**PAGE EXCERPT:**
▬▬▬▬▬▬

Re: question on table access by index rowid batched

From: Lok P <loknath.73_at_gmail.com>
Date: Sun, 10 Oct 2021 23:29:03 +0530
Message-ID: <CAKna9VaGzWx9-Tx-wr2M8LWX5b-wgDqh-37dDsOhGFE+o-ie0w_at_mail.gmail.com>

I think you are correct. As Jonathan explained, the issue here is just because of the extra work added by the statistics collector operation which does the blocking/buffering operation to decide future Joins. But yes ~131 seconds of blocking is too much for any first_rows/oltp/search query to wait for. And as you pointed out in one of the cases the same table access by index rowid operation took 5GB and other was less . And to which Jonathan highlighted, the difference in data pattern made that thing happen(which inturn was because of the statistics collector), looks interesting. I have never thought of that.

We also have few of our OLTP environments on 19C but there we have optimizer_adaptive_plans itself set as false and we were planning to enable it based on certain inputs from other team members. Curious to know if others experienced such issues with first_rows type of queries with adaptive plans enabled and we should stop enabling it?

On Sat, Oct 9, 2021 at 9:50 PM Pap <oracle.developer35_at_gmail.com> wrote:

> Thank you Jonathan.
>
> There is a difference of ~350+ seconds between the run time of both the
> plans and out of this, ~131 seconds is contributed by the statistics
> collector which does the additional mathematics/counting to opt for the
> best path at that moment (must be based on the runtime/actual cardinality
> information). This query was actually a search query and running with
> first_rows hint and customer expecting to see the result as first ~50 odd
> rows asap on the screen but with the optimizer_adaptive_reporting_only
> 'false' it was using another set of mathematics(or as you mentioned
> multipasses) in this query adding significant overhead for this quick
> query. So is it recommended to have this parameter set as 'true' mainly in
> the oltp kind of environment ? Or should totally turn the key driver i.e.
> optimizer_adpative_plan as false?
>
> Note -- Just to note, after the upgrade , I think the infra team just kept
> it all default i.e. optimizer_adaptive_plan- true,
> optimizer_adaptive_reporting_only- false, optimizer_adaptive_statistics-
> false. So wondering if it's advisable/ and safe to change few to non
> default?
>
> As you rightly explained, there seems to be no role of rowid batching in
> this performance issue. Again, not much experience in reading
> complex execution paths, but from the path initially I was interpreting, it
> as both plans are exactly the same , with just the difference in 'rowid
> batching operation. But from your explanation, I see I was completely
> wrong. Now, I can see in the good plan case it has read ~28million at step
> ~46 for index TP_PK but in the bad plan case it is not noted in the sql
> monitor. but conversely , ~5GB data being read in the bad plan, at
> step-59 with ~661k read requests and it resulted in ~770k rows there. But
> in case of a good plan those bytes read and number of read requests are not
> noted. So does this point to the fact that the statistics collector is
> really playing a role in the order in which data results out from one
> operation/step to another?
>
>
> On Sat, Oct 9, 2021 at 4:49 PM Jonathan Lewis <jlewisoracle_at_gmail.com>
> wrote:
>
>>
>> Remember I was talking POSSIBILITIES in my previous post, not certainties.

▬▬▬▬▬▬

**GIVEN REQUEST 1:** Summarize the thread in three sentences.
**GIVEN REQUEST 2:**
Answer these questions from the thread, one line each:
(a) In Lok P's 19C OLTP environments, what is optimizer_adaptive_plans set to?
(b) About how many seconds separate the run times of the two plans?
(c) At which step of the bad plan were about 5GB of data read?
**GIVEN REQUEST 3:** Transcribe the thread's text, starting with "Re: question on" and going on through "thought of that.".

**GIVEN DATA:**
▬▬▬▬▬▬

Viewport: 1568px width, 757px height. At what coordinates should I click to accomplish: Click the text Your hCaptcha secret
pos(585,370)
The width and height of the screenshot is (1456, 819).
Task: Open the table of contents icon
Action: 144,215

▬▬▬▬▬▬

**COMPLETE OUTPUT 1:** Lok P agrees that the slowdown comes from the extra work of the statistics collector operation, which blocks and buffers to decide future joins, and says about 131 seconds of blocking is too much for a first_rows, OLTP or search query. In the quoted message, Pap reports a difference of more than 350 seconds between the two plans' run times and asks whether optimizer_adaptive_reporting_only should be set to true in OLTP environments or optimizer_adaptive_plans turned off. Because some of their 19C OLTP environments have optimizer_adaptive_plans set to false and the team planned to enable it, Lok P asks whether others have had such problems with first_rows queries under adaptive plans.

**COMPLETE OUTPUT 2:**
(a) False.
(b) About 350+ seconds.
(c) Step 59.

**COMPLETE OUTPUT 3:**
Re: question on table access by index rowid batched

From: Lok P <loknath.73_at_gmail.com>
Date: Sun, 10 Oct 2021 23:29:03 +0530
Message-ID: <CAKna9VaGzWx9-Tx-wr2M8LWX5b-wgDqh-37dDsOhGFE+o-ie0w_at_mail.gmail.com>

I think you are correct. As Jonathan explained, the issue here is just because of the extra work added by the statistics collector operation which does the blocking/buffering operation to decide future Joins. But yes ~131 seconds of blocking is too much for any first_rows/oltp/search query to wait for. And as you pointed out in one of the cases the same table access by index rowid operation took 5GB and other was less . And to which Jonathan highlighted, the difference in data pattern made that thing happen(which inturn was because of the statistics collector), looks interesting. I have never thought of that.